Friday, August 12, 2005

Lausanne Issue Group on Postmodern and Alternative Spiritualiites

I have followed and appreciated the work of the Lausanne Committee for World Evangelization for many years. Lausanne is an organization comprised of international network of missions organizations, missionaries, theologians, and others working together to address key challenges in the global missions task. I was especially interested in a paper produced in 1980 by a Lausanne issue group that addressed "mystics and cultists". One of the insights of this paper was that mystics and cultists warrante the classification as unreached people groups. Following the work of Ralph Winter, many in the missions community have recognized that Christ's Great Commission command was not merely to reach the nations in terms of geographical or geopolitical boundaries, but rather, to reach the ethne or people groups of the world. This necessitates an understanding of various sub-cultures where people identify with each other based upon not only a shared geographical living space and language, but also other aspects of culture, such as worldview, religious or spiritual practices, unique terminology, perceptions of reality and spirituality, and other cultural identifiers and boundary markers.

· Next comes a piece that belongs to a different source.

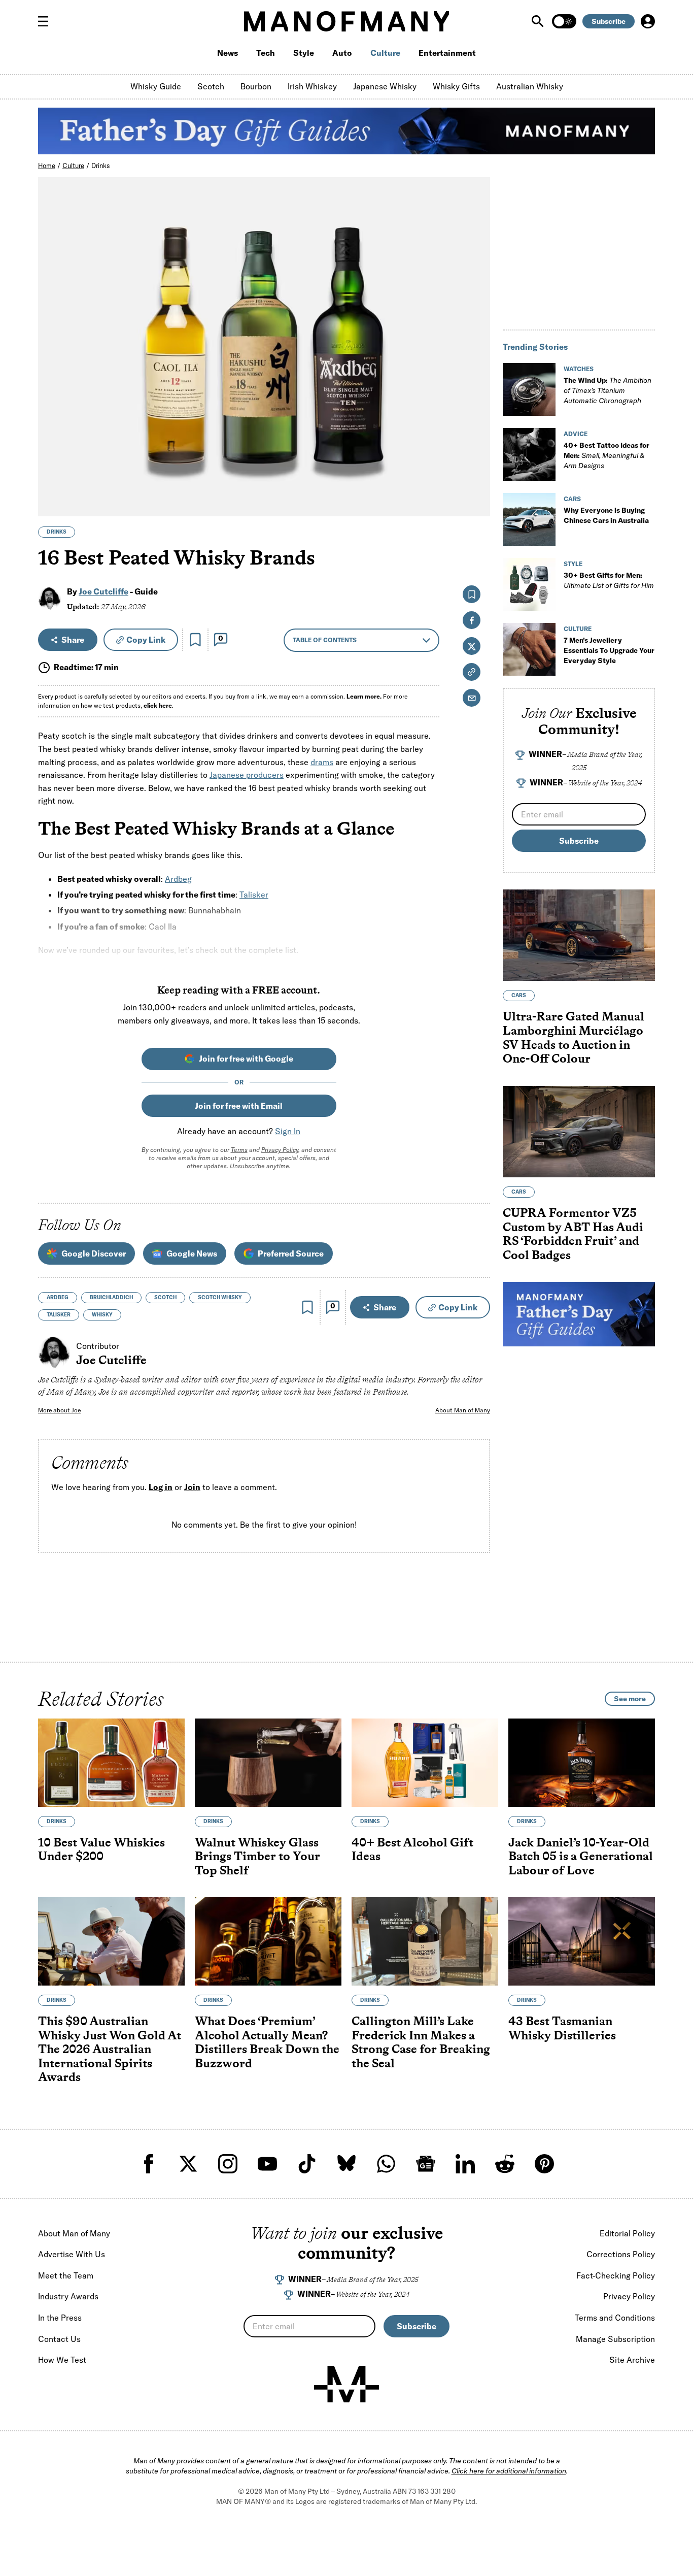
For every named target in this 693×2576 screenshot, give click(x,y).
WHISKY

Evangelicals have readily recognized the people groups and unreached peoples of the world religions such as Buddhism, Hinduism, and Islam, and even tribal cultures, but have not so readily recognized that the new religions and alternative spiritualities should be similarly understood. This shortcoming surfaced in the 1980 Lausanne paper, in that while it classified mystics and cultists as unreached peoples, the issue group did not draw upon cross-cultural missions principles available at the time in order to apply them to these groups. And while Lausanne recognized the missions implications of new religions as far back as 1980, very few evangelicals ministering in this area followed Lausanne's lead, or worked to develop and impliment missions approaches to these groups. Indeed, in the counter-cult community in the U.S., although there has been some discussion of missions to new religions, and even those in this movement who would consider themselves missionaries to "the cults", they have really been engaged in defensive apologetic approaches rather than cross-cultural missions methodologies.

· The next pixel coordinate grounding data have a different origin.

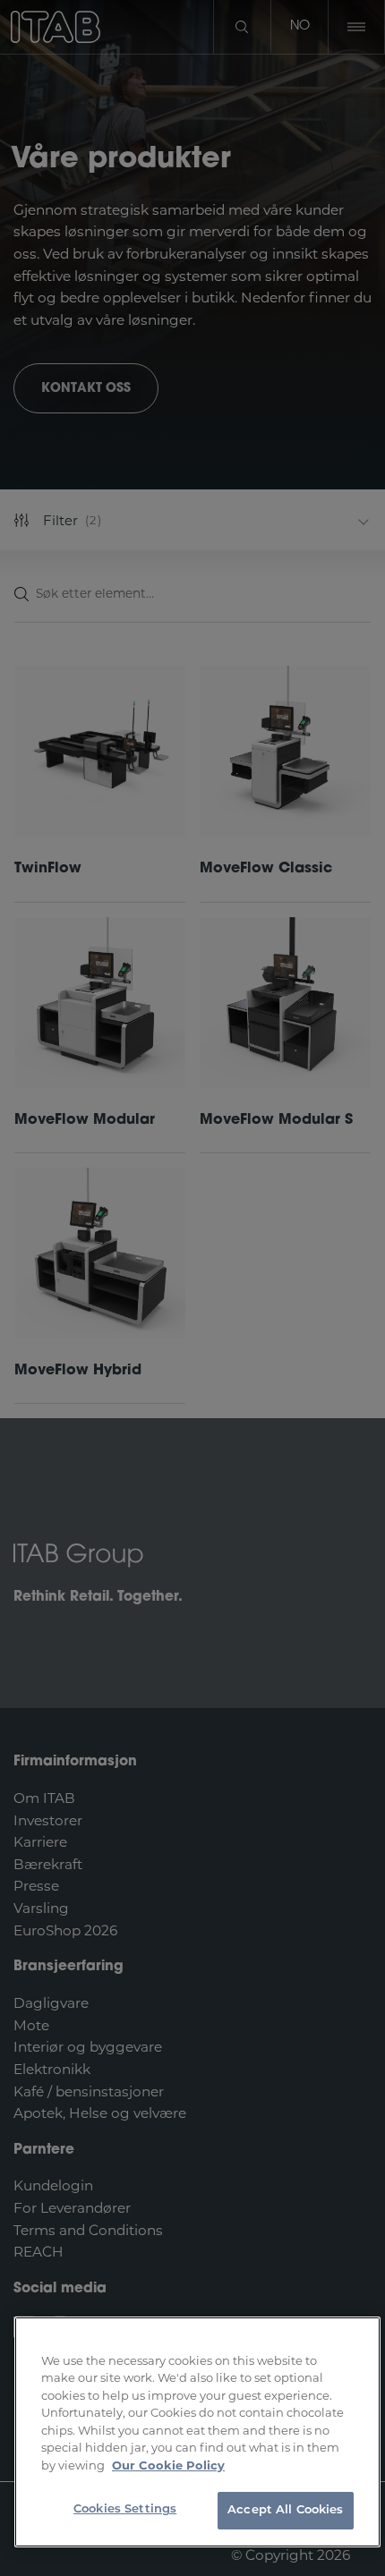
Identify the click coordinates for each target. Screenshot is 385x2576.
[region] (197, 2432)
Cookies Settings (124, 2509)
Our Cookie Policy (168, 2465)
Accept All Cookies (285, 2510)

I have been in contact with Lausanne for several years, and in 2003 was asked to participate in a Theology and Strategy working group meeting in southern California. This group was fine-tuning the issue group needs and subjects for the 2004 international Lausanne gethering meeting in Thailand. Eventually I submitted my application for the 2004 gathering and participated in Issue Group 16 addressing postmodern and alternative spiritualities. Our group met in Pattaya in October of 2004, and we produced one of the more extensive and "boundary pushing" papers. We began with the insights of the 1980 issue group and paper, and then moved to addressing its shortcomings, and then discussed incarnational missions strategy and how it should be applied to new religions (moving beyond counter-cult heresy refutation approaches), which was demonstrated in a handful of case studies. The paper also includes a significant bibliography, and recommendations to various segments of evangelicalism.

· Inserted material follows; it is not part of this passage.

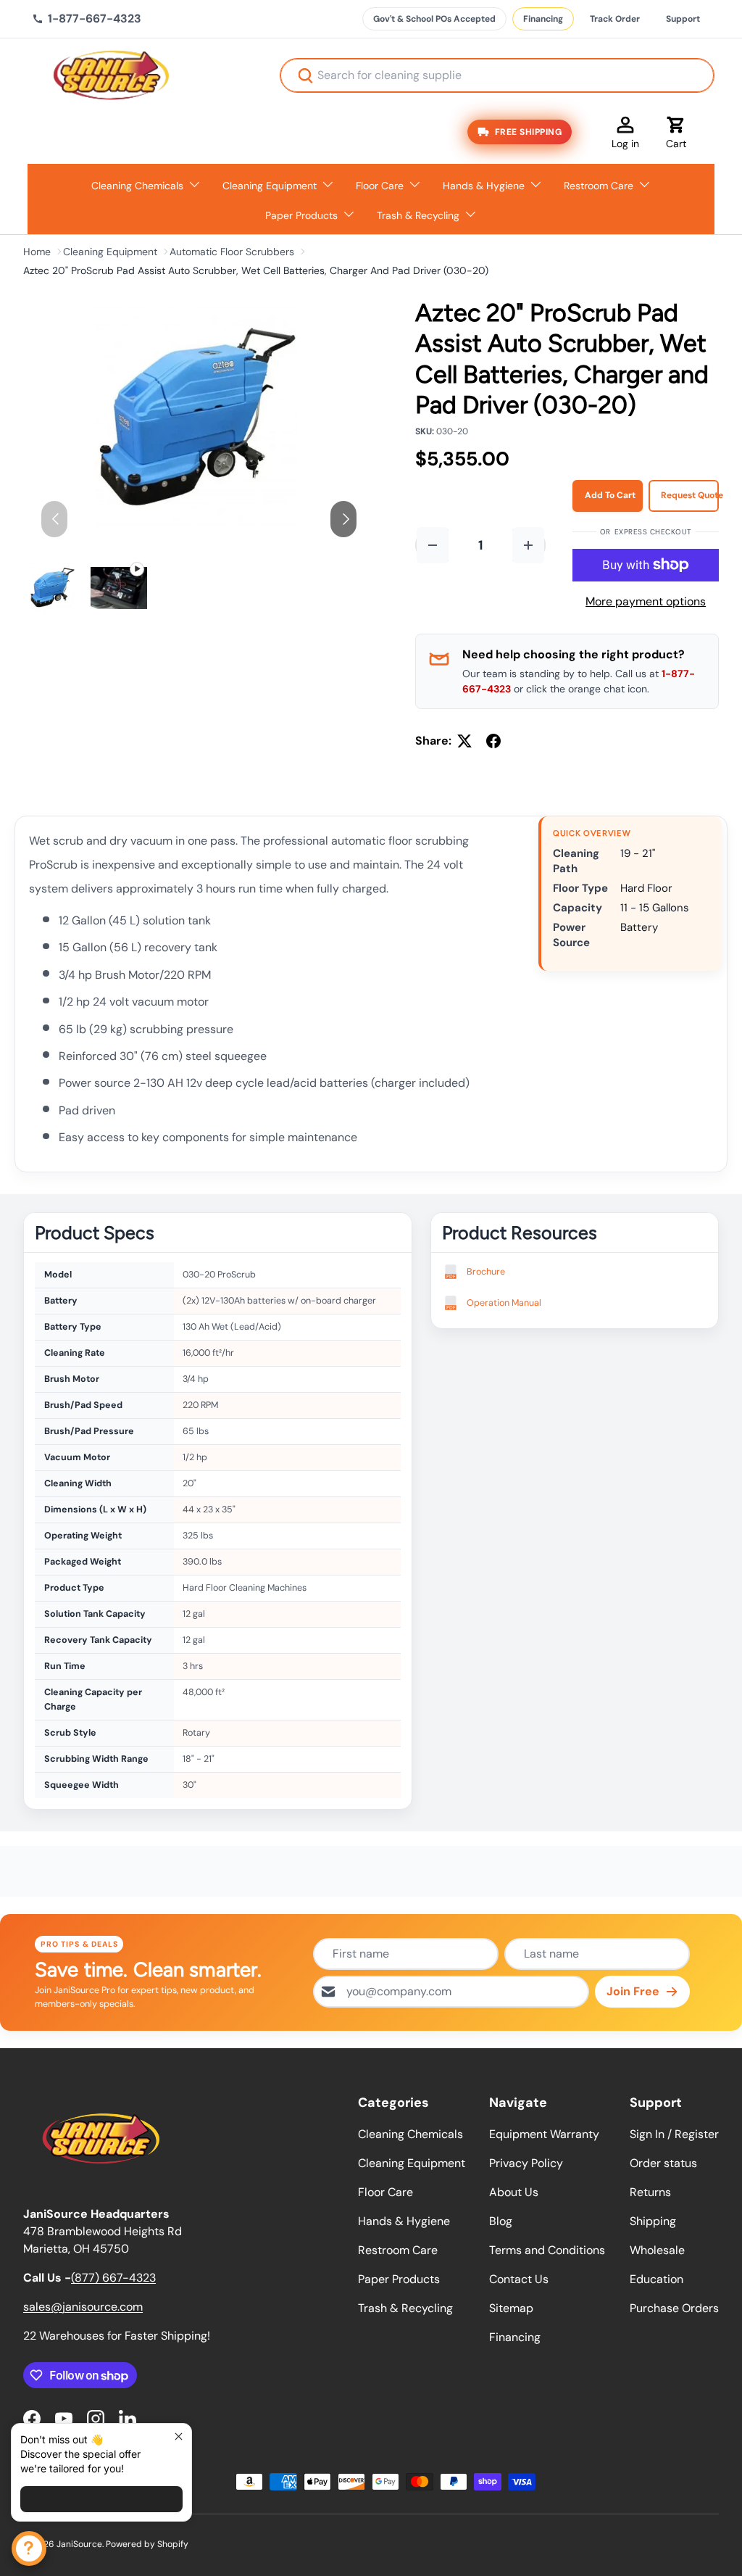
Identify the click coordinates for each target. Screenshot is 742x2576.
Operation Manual (504, 1303)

It was a privilege to work with this issue group, and to gain an international perspective on alternative spiritualities. We are currently planning a mini-consultation in Hong Kong for 2006. Those interested in postmodern spirituality in the West will be interested in our issue group paper. It is available on the Lausanne website (the link is included in the sidebar of this Blog. A 90-page paperback copy in book(let) form is also available. Contact me for more information if interested.

As we reflect on the gap in missional thinking and activity in regard to alternative spiritualities between 1980 and 2004, what might our missions efforts look like 20 years from now (should the Lord tarry) if we reflect on and apply the insights of incarnational missions in 2005?